Em se tratando de educação, é muito comum que as mulheres sejam educadas a “se darem ao respeito”, mas raramente se cobra dos homens que respeitem. A nós, mulheres, fundamentalmente como mães, nos cabe não só interromper o ciclo do machismo, precisamos criar filhos anti-machistas, precisamos ser parte da formação de uma nova geração em que a igualdade dos gêneros não precise ser mais uma questão a ser reivindicada, mas um fato dado.

O ditado já afirma que “costume de casa vai à praça”, e é assim, ensinando que todos merecem respeito e são iguais em direitos e deveres que se quebra o ciclo do machismo que mata mulheres todos os dias, mas não só isso, que cobra que homens não cuidem de sua saúde e negligenciem seus sentimentos.

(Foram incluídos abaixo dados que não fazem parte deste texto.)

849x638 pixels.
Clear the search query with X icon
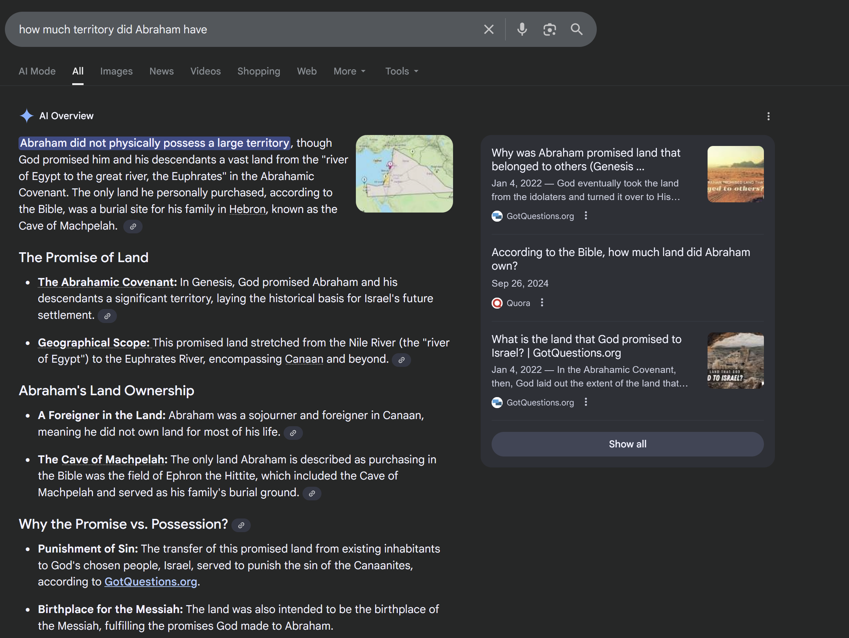[x=489, y=30]
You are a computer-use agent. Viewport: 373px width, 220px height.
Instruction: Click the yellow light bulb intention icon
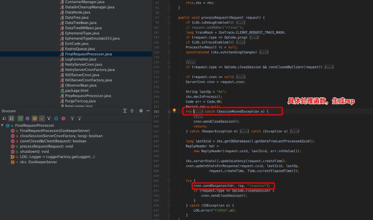click(x=174, y=111)
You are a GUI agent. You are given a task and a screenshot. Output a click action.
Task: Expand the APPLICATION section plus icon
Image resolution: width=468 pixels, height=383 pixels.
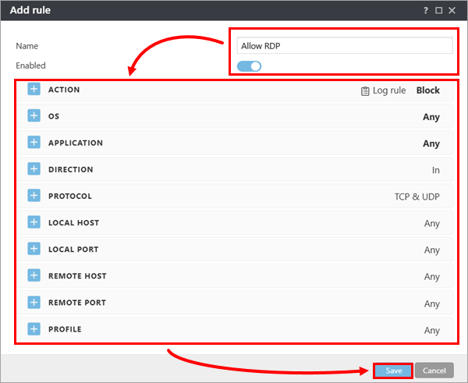tap(34, 143)
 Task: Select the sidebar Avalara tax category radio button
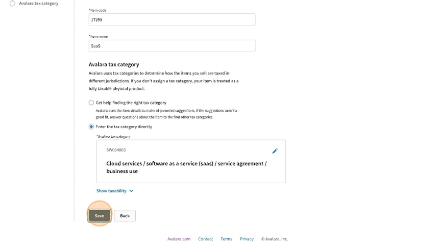(x=12, y=4)
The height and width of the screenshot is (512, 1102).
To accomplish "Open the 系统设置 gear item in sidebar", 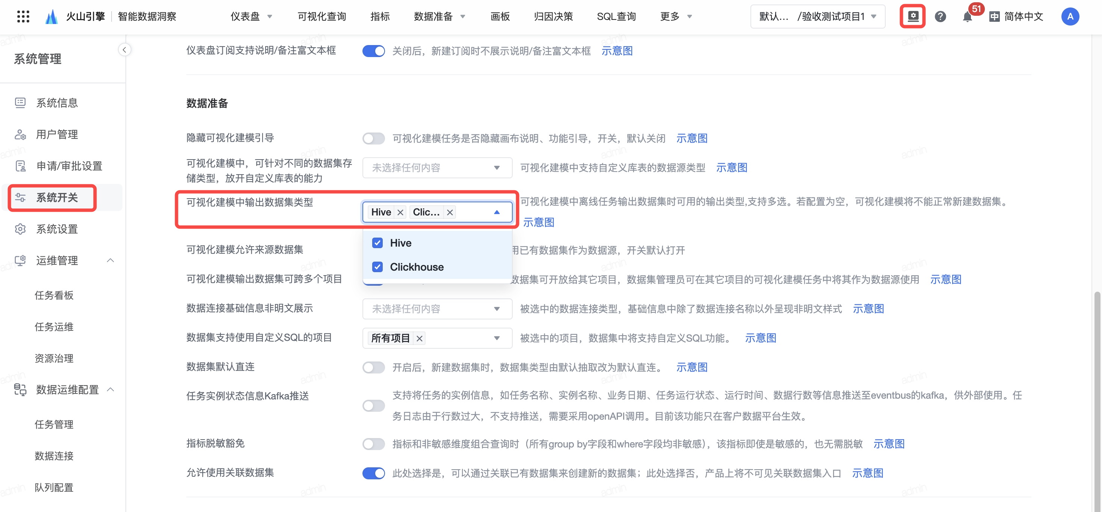I will click(56, 229).
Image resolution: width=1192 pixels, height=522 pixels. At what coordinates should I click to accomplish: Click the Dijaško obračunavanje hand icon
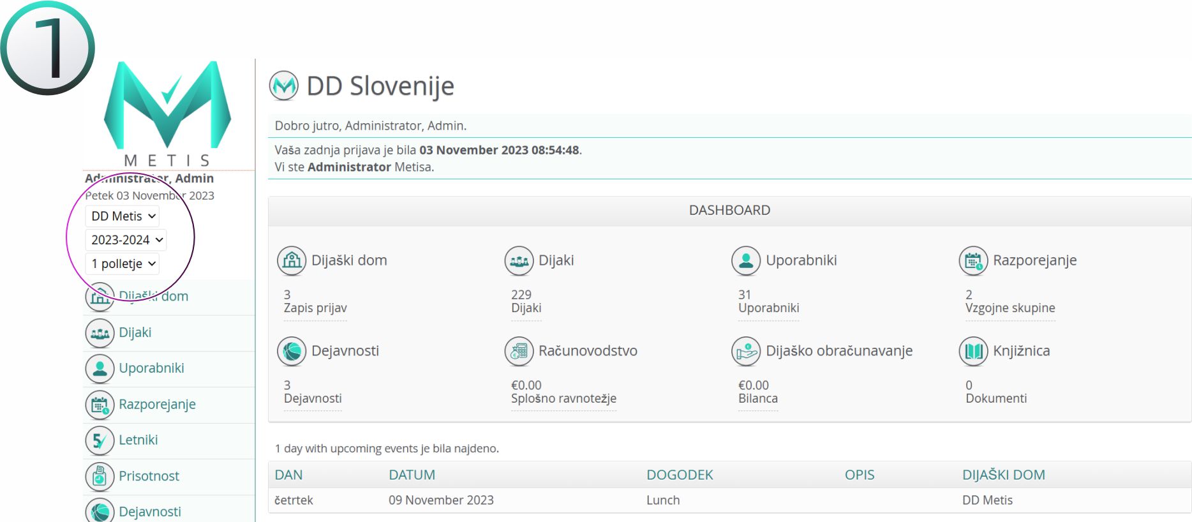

Não imagine vocês que a busca da liberdade da mulher não encontra entraves só na classe masculina, mas na feminina também. A busca de nossa liberdade, foi a primeira neste processo, a segunda, é a busca de nossa existência como seres capazes, tanto quanto os homens, de produzir e exercer as mais altas funções intelectuais. E nosso papel, como mães e como mulheres, em nosso espaço de viver e ser, contribui para que tornemos nossos filhos menos machos e mais humanos.

Dias e dias se passam, a sociedade se diz evoluída, mas mulheres, mesmo sendo a maior parte da população, fica, ainda, na dependência do que o homem decide. Se é casada, ainda se submete à vontade do marido, por uma questão secular, que ela perpetua ao aceitar tal condição, bem como repassa para as filhas essa submissão. Os índices de violência contra a mulher só aumentam. Aumentam, porque o homem, sente necessidade, bem como se sente à vontade, para mostrar sua masculinidade tendo a mulher sob sua tutela.

Se você duvida disso, observe por exemplo em um bar, quantas mesas estão repletas de homens, enquanto suas mulheres estão em casa “em nome da moral e dos bons costumes”. Essas palavras, fazem parte da cultura machista popular. Mas se fosse ao contrário, o que aconteceria quando essa mulher chegasse em casa com sinais de embriaguez? O Homem pode ao final do trabalho, sair com os amigos para aliviar o estresse, mas a mulher, se fizer isso, passa a não ser mais bem vista como uma boa esposa ou uma boa mãe.

É hora de repensarmos que valores estamos, nós mulheres, como mães ou esposas, contribuindo para a perpetuação desse machismo. É muito comum, vermos nas famílias, as cunhadas serem colocadas em segundo plano, ou mesmo como ser desprezível, pelas irmãs sobrinhas e famílias do próprio marido. São questões como estas, que nos levam a refletir, que se tenho atitudes como estas, como posso defender a independência e o respeito da mulher. Quando eu mesma estou contribuindo com esse processo?

Simone de Beauvoir tem uma frase que diz: O mundo sempre pertenceu aos machos”.

Esse é o título de um de seus livros, que retrata muito bem, a dependência da mulher desde que se inventou que a mulher foi criada da costela de Adão. A submissão imposta pelo homem à mulher não é nova. Mas pode ser nova a atitude de se repensar como, eu, mulher, posso influenciar e contribuir para uma sociedade mais igualitária. Onde homens e mulheres possam viver em perfeita harmonia. Assim como diz a música de Roberto Carlos, o côncavo e convexo. Com direitos e obrigações iguais. Mas não podemos mais admitir que mulheres sejam machistas e perpetuem essa cultura. Todos somos iguais diante das Leis de Deus e dos homens. Mas precisamos urgentemente, repensar nossas atitudes, para não nos alinharmos às fileiras dos machistas.